Las sensibilidades están ahora, a flor de piel». Eso apuntaba atinadamente, un editorial de La Vanguardia que, a propósito de la pretendida secesión catalana, sostenía apelando razonablemente al sentido común, que «el ardor de unos y la contundencia de otros había alimentado un crecendo de la tensión y ha encrespado los ánimos, dejando huérfano a ese tramo central y mayoritario de la sociedad catalana que reclama templanza».

Eso lo escribía la dirección de La Vanguardia el mismo día del fallido referéndum: el choque institucional que ninguno de los dos bandos en liza ha sabido o querido evitar, predecía aquel editorial que podría hacer del día de la consulta una fecha ruidosa, pero en absoluto ni jovial ni alegre para nadie, insistiendo en la inutilidad manifiesta del lamentable 1-O.

Como también hicieron otros medios, el diario catalán entendía que era su obligación «hacer un llamamiento a la serenidad», invocando «el respeto a la diversidad de opiniones, a la templanza, a la contención y al afán de preservar la convivencia como el más preciado tesoro común».

Si aludo a este criterio editorial, omitiendo cosas parecidas que se leen en otros diarios españoles a propósito del mismo problema, es para apuntar lo más elemental: que tampoco en Cataluña hay, ni de lejos, una opinión dominante. ¿Qué medios informativos, españoles o extranjeros, operando democráticamente, discreparían de aquel editorial de La Vanguardia?

Los españoles, cualquiera que sea nuestro origen y nuestra radicación domiciliaria, debemos reconocer y ¡practicar!, la voluntad de entendernos con nuestros compatriotas, procurándolo con sensatez y dentro del marco de nuestra Constitución cuantas veces así proceda.

Esto es, entiendo lo que apuntaba aquel editorial. Todos debemos saber y practicar que respetando como es inevitable y forzoso en asunto tan grave como el que se discute, siempre será preferible el diálogo a la violencia. Y claro, las normas vigentes deben cumplirse, aunque discrepáramos de ellas, mientras vigentes estén.

El editorial que no dudo en elogiar, era a mi entender, aceptable de principio a fin. Recordemos que las leyes, y no digamos solo la Constitución, se promulgaron para ser observadas por todos, sin excluir a los que discrepen de ellas; mientras se mantengan vigentes, vigentes están para todos.
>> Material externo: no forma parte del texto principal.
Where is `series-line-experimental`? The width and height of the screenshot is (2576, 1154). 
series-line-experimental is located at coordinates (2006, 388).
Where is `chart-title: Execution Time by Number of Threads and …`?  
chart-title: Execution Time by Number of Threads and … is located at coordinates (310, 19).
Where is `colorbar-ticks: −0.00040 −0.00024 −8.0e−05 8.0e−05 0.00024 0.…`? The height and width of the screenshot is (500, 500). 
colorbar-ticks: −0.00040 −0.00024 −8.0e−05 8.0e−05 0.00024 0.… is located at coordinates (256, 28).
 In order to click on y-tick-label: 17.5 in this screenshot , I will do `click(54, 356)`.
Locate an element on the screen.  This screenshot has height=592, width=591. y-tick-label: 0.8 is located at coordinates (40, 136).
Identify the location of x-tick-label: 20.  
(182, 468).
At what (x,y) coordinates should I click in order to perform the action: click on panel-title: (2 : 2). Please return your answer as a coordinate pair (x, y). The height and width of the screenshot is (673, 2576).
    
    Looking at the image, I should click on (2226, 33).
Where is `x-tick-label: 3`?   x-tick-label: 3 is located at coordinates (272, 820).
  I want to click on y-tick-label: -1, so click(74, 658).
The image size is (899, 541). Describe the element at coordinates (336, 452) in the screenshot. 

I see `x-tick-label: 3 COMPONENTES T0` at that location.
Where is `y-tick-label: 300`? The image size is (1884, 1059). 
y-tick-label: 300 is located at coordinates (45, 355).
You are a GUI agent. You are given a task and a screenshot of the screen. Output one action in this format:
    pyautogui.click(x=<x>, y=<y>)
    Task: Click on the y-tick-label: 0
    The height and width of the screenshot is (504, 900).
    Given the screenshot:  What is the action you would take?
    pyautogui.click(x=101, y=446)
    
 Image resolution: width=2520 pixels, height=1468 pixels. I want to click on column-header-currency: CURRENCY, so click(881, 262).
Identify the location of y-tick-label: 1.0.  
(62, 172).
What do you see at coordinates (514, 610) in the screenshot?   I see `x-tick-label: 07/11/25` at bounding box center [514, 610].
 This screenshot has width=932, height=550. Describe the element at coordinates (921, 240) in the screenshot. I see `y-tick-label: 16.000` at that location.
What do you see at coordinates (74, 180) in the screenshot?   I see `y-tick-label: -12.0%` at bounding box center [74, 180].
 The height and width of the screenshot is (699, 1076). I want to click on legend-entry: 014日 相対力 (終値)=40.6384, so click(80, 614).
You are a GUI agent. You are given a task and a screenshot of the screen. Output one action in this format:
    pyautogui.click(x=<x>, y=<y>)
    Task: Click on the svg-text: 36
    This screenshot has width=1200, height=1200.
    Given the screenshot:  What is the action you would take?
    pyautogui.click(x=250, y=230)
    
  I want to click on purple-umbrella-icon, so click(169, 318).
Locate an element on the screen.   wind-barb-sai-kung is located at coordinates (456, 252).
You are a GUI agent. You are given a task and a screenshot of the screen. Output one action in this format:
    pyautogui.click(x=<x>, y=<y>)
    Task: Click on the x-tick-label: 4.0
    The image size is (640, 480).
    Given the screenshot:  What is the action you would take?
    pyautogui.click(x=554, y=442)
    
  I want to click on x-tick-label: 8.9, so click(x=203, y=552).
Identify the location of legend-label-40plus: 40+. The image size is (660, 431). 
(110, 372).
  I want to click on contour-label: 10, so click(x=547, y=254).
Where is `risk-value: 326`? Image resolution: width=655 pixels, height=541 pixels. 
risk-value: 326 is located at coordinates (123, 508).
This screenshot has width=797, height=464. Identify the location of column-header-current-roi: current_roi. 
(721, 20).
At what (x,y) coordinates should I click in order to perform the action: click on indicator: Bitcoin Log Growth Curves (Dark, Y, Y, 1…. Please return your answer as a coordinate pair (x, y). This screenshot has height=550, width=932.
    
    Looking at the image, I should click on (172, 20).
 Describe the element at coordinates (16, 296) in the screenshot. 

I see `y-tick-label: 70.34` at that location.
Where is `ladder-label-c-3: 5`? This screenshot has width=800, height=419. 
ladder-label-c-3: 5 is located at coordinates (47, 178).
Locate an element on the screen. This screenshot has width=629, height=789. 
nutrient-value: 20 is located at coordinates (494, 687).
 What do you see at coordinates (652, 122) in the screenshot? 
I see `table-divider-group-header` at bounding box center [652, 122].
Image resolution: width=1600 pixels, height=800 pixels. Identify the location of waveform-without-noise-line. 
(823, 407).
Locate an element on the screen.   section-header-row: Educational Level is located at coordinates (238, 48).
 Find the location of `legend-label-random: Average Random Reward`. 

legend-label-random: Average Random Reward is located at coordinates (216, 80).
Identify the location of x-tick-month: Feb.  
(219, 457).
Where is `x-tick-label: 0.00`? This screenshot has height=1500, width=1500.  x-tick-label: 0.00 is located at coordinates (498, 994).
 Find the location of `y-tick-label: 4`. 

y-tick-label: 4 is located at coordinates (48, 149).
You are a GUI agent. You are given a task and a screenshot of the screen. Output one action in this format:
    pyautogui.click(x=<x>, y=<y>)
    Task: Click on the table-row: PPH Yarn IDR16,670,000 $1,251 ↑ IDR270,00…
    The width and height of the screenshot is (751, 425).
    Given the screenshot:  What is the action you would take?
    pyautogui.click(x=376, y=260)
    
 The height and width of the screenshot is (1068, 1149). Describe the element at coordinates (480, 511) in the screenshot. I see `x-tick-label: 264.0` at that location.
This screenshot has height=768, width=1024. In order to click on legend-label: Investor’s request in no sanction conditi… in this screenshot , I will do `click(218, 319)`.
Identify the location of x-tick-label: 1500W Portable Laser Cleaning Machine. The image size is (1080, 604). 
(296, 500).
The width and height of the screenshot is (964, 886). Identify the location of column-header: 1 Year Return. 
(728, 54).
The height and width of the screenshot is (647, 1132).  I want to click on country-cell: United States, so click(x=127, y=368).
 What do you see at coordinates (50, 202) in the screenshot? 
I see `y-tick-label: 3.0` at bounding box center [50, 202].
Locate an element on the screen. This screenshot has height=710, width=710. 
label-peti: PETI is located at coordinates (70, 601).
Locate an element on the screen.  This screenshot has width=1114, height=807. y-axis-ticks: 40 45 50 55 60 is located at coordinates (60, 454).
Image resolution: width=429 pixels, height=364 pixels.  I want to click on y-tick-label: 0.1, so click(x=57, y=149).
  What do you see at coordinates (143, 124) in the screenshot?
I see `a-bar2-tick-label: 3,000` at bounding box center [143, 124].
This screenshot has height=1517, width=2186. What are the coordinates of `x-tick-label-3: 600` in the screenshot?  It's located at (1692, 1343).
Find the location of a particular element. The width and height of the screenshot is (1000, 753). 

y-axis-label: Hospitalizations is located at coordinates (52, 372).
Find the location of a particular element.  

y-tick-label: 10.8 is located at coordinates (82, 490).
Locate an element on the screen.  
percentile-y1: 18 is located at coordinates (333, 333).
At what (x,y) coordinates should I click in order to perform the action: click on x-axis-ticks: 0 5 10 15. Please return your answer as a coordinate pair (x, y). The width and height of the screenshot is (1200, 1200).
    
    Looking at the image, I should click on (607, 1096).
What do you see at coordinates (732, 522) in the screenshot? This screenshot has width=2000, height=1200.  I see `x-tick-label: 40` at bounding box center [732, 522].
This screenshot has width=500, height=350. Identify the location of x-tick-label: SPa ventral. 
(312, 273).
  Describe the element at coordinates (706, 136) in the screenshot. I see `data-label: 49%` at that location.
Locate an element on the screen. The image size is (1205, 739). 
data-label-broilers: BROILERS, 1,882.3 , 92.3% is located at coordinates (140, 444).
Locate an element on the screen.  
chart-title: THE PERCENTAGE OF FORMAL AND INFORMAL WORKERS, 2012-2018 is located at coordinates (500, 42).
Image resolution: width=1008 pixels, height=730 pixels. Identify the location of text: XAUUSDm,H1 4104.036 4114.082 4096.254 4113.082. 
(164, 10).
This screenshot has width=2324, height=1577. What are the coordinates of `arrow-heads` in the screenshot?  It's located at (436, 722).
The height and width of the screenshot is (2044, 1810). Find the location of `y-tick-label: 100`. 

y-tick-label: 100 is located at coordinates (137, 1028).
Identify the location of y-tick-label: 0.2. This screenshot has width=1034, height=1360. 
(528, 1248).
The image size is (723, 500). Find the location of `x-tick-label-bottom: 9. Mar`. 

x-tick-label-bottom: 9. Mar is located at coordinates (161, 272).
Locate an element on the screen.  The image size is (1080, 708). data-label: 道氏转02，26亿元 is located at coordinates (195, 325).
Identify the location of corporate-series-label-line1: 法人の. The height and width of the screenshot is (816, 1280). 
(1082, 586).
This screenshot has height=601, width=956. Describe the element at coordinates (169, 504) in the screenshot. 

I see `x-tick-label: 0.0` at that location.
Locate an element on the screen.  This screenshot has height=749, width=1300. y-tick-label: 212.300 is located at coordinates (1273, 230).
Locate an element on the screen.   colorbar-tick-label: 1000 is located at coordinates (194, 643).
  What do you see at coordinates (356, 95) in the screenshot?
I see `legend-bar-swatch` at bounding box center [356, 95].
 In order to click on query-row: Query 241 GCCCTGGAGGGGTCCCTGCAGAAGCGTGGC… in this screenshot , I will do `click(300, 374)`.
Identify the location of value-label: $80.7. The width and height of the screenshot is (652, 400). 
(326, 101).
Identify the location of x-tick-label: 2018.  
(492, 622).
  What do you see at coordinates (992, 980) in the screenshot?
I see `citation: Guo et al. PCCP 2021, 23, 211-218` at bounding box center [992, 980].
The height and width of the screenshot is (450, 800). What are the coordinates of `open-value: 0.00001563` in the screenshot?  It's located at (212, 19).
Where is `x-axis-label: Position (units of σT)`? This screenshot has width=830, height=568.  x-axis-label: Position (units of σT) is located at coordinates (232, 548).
La Vanguardia advertía que la jornada del 1-O significaría «una jornada atípica», planteada por sus impulsores como una exaltación de la democracia pero es obvio que no reunió los mínimos requisitos democráticos ni ofreció las garantías imprescindibles, puesto que «vulneraba y violentaba el marco de la legalidad constitucional» y encima, la Ley del Referéndum que aprobó el Parlamento de Cataluña el pasado 6 de septiembre tampoco resulta enteramente de recibo.

¿A qué se quería jugar? Ni unos ni otros pueden ignorar que la Constitución marca el camino y que «por el bien de todos», como se leía en el mismo editorial, no cabe intentar siquiera otro itinerario porque se manifestaría fraudulento. Sería perder el tiempo con perjuicio de la coexistencia democrática y provecho ocasional de algunos pocos, porque solo sería perder el tiempo con perjuicio de todos y aprovechamiento de pocos, esto es, de los ilícitos beneficiarios del trampantojo resultante.

Me parecen poco veraces algunas de las imputaciones que se hacen desde la Generalidad o por boca de algunos de sus dirigentes, a supuestas culpas del Gobierno central por no ofrecer alternativas a esos dirigentes. Cataluña dispone hoy del máximo de poderes que ha tenido a lo largo de toda su historia; Cataluña nunca fue soberana, siempre dependió de poderes superiores, ya fuera el de los reyes francos, de los de Aragón más tarde y los del Estado español desde hace siglos. Además, sería inexplicable dar a Cataluña un tratamiento que no recibieran al mismo tiempo las demás comunidades autónomas. Todas ellas ostentan la misma jerarquía y esa igualdad debe respetarse como exige la Constitución.